Wednesday, October 21

I’ll Follow You Into the Dark – Melody


I’ll Follow You Into the Dark – Melody

This melody is 99.999% pentatonic…to be honest, this completely surprised me. This is ANOTHER example of a simple, powerful melody, that I love, that also turned out to be pentatonic.

What’s the big deal about that, you ask? You see, pentatonic really bugs me. I tend to avoid pentatonic writing in my own compositions…I always kind of feel that pentatonic melodies are “too simple” or there aren’t enough notes to say what I need to say. Boy, do I keep finding out how wrong I am.  [Side note: This reminds me how I used to feel about TTTT chorus forms. They used to drive me crazy too. However, the sheer number of great songs, that I love, that use a TTTT chorus form convinced me I was wrong.]

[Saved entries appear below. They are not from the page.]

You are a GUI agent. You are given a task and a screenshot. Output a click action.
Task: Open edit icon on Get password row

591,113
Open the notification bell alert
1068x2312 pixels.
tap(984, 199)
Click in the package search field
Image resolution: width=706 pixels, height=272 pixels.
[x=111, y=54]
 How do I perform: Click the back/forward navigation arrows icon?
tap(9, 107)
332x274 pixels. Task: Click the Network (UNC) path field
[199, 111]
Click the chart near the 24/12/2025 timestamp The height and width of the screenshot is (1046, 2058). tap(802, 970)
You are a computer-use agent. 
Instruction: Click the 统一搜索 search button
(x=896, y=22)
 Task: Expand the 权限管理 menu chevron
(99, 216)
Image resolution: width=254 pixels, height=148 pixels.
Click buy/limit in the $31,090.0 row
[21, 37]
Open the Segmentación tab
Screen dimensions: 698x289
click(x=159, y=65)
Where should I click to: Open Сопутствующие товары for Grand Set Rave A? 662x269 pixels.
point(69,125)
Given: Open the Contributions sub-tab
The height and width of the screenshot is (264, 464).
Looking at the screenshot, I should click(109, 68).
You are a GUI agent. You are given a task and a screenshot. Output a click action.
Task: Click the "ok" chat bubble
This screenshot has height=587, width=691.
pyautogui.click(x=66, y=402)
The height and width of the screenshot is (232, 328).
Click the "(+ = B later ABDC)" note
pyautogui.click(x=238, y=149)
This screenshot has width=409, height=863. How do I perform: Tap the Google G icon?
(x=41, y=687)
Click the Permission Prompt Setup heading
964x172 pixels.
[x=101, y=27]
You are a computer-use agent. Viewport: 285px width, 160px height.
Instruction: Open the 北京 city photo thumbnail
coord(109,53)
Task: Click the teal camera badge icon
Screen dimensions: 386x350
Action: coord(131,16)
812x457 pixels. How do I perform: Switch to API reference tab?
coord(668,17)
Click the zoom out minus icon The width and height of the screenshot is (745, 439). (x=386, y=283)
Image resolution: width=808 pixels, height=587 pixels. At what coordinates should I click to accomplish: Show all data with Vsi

This melody is absolutely charming in its singable melancholy.  That’s just not fair. Don’t they know that you need more notes to be a great melody? Man, I hate being wrong, but it is a powerful lesson learned. It is hard to argue against what appeals to you…and this melody appeals to me.

Melodic Contrast – Beginning Note Choice

Each verse’s starting note begins on a non-chord tone that immediately jumps to a chord tone. You get this little burst of instability looking for stability. This is one of the reasons the melody lends itself to the melancholy earnestness of the singer…he never starts on a stable note.  

The chorus, on the other hand, ALWAYS starts on a stable note. What word is on that stable note? Heaven. What’s more stable than heaven? So the verse is based on melodic instability, while the chorus is based on stability. Excellent.


Melodic Contrast - High vs. Low

One thing Gibbard does amazingly well is utilize the lows and highs of his melody to create contrast between his sections (which has been proven over and over to work in ALL genres). The concept is simple….start your chorus melody one note higher than what you sang in the verse. That’s it. That’s all. That’s what happens here. When you hear “heaven and earth” in the chorus, those notes are only one note higher than any previous melody note. The effect is astounding.

Look at the prosody here…what word is on the highest note in the chorus? Heaven! Isn’t that brilliant? What’s higher than heaven? Nothing is. Period.

There is another shining melodic moment. Remember our spot in the third verse? You know, I talked about it yesterday in the songform blog on this song (What? You didn’t read it yet…go HERE…we’ll wait…)


The melodic highlight (literal and figuratively) is in the moment he sings “blackest of rooms”. For the word “rooms” he leaps over all previous high notes and let’s the highest note of the entire song fall on “rooms”.  What is that saying? [Caution: Shane opinion forthcoming…] The highest place this character could be, is not in heaven, but in the after life in darkest of rooms with the one he loves! (Ahhh…emo love!) Seriously though…that’s brilliant writing.

Now go out and write something.

Cheers,

~Shane

2 comments:

Ishita Rungta said...

Shane,
Your analysis is making me want to compose something more prosodic right now,
What could be more motivating to writing than understanding one’s own need
To be expressive and explicit, to write from the heart but let the mind have a little tete-a-tete
With the heart: you are helping us feel that need…to understand/express with intelligent soulfulness.
I am going to do some rewriting after this: I love what you say about “this little burst of instability looking for stability”…and how Heaven is indeed heaven when it lands on the highest note in the melody. All we need to do now is explore the possibilities.

Thank you
Ishita

Anonymous said...

Greatpost - but Ben's not emo, dude. :) Ben's way better than emo. Just b/c he writes great emotional lyrics , doesn't make him emo.